Gestion Férique Market Review

November 7, 2011

Title: Staying the course during times of uncertainty


The early days of November proved particularly hectic for investors as European leaders worked overtime to agree on a Greek bailout package. The idea was to contain worries about debts of other euro-zone economies particularly Italy.

Markets calmed noticeably after Greek Prime Minister George Papandreou agreed to a huge $130 billion package of direct aid, which included a 50 percent write-down in the country’s debt to European banks.


However the next day, Papandreou surprised everyone by floating the idea of holding a referendum on the austerity package that the country was forced to accept along with the aid. Flustered by the prospect of waiting three months for a resolution to the situation markets tanked. After considerable pressure, Papandreou reversed his position, and soon after he tendered his resignation.

The incident provided market watchers yet another example as to how skittish investors get during times of uncertainty, and why it pays to remain calm when that happens.


Investors are heavily influenced by both fear and greed, which means that navigating volatility, is an inescapable part of stock market investing. That said it is important to remember that volatility doesn’t just act on the downside. For example the release of strong recent economic data  that showed that US GDP rose by 2.5% during the third quarter, following weak performances of 0.4% and 1.3% growth during the first two quarters, greatly reduced fears by market participants that a recession may be imminent, which pushed up equity indexes. Here in Canada, gloomy October Labour Force Survey results had the opposite effect.


Over time, professionals have learned to reduce exposure risk by diversifying by investing in many companies, industries and countries at once, often through purchases of mutual funds or similar vehicles. Yet while its important to stay on top of political and economic developments, it’s also crucial to not get too wrapped up in the news of the day.

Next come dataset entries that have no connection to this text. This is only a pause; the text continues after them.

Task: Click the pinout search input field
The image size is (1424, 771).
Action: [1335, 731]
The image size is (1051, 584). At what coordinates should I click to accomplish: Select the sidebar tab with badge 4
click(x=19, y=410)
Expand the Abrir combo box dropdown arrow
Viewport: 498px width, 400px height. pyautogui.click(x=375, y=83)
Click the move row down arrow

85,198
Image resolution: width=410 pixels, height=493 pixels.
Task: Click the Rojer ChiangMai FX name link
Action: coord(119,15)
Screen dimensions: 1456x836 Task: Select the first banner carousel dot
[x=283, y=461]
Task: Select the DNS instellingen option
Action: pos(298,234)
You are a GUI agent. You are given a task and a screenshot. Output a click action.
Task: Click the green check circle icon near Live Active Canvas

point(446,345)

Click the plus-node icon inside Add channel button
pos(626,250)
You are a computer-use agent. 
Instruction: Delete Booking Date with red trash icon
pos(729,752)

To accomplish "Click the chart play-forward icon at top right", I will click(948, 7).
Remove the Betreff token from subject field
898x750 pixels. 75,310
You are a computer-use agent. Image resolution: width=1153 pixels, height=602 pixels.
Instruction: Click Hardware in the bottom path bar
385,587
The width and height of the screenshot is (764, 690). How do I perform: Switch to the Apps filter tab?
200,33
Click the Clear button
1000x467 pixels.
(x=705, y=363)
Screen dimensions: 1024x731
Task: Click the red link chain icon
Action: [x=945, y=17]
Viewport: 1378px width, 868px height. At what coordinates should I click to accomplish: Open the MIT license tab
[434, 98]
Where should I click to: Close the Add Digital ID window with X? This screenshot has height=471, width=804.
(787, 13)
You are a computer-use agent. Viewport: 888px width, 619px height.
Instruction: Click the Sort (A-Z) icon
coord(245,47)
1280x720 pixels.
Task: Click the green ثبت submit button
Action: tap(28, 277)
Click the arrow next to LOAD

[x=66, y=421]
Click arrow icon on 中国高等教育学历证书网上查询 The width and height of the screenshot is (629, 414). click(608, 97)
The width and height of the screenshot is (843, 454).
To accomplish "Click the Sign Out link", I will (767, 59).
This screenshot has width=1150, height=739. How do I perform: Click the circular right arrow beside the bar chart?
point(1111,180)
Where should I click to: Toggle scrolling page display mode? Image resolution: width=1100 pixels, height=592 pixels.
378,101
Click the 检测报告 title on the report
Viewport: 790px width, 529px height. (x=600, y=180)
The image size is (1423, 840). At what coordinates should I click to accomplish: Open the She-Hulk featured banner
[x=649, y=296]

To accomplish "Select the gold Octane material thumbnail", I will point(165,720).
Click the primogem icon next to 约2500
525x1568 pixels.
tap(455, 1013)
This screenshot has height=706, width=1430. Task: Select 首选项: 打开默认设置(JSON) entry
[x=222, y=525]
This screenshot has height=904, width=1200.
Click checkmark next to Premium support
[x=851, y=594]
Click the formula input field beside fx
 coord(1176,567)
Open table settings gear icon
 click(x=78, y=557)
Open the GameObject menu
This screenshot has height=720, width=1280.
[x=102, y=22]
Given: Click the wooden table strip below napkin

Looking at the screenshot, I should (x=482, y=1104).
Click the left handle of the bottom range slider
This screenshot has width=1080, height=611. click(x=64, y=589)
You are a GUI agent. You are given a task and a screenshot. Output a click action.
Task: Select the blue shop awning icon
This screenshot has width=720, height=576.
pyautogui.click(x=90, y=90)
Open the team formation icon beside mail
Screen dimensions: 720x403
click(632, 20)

That’s because, for a variety of reasons, much of what comes across in the media is hyped up considerably, in part, to encourage people to watch more news. Politicians also have a lot to do with this.


For example recent negotiations in the United States among Democrats and Republicans in the Congressional “super committee,” which is supposed to suggest a series of tax and expenditure measures to get the federal fiscal situation in order, have led both parties to create a crisis-like atmosphere. Experienced bargainers do this all the time, to scare the other side into backing down and making concessions. This happened in the earlier US debt ceiling negotiations and European bailout talks too.


In short, while investors do need to keep a close eye on market developments, those that ignore short-term noise, like Greek referendum threats, will almost always do better than those who try to trade around them.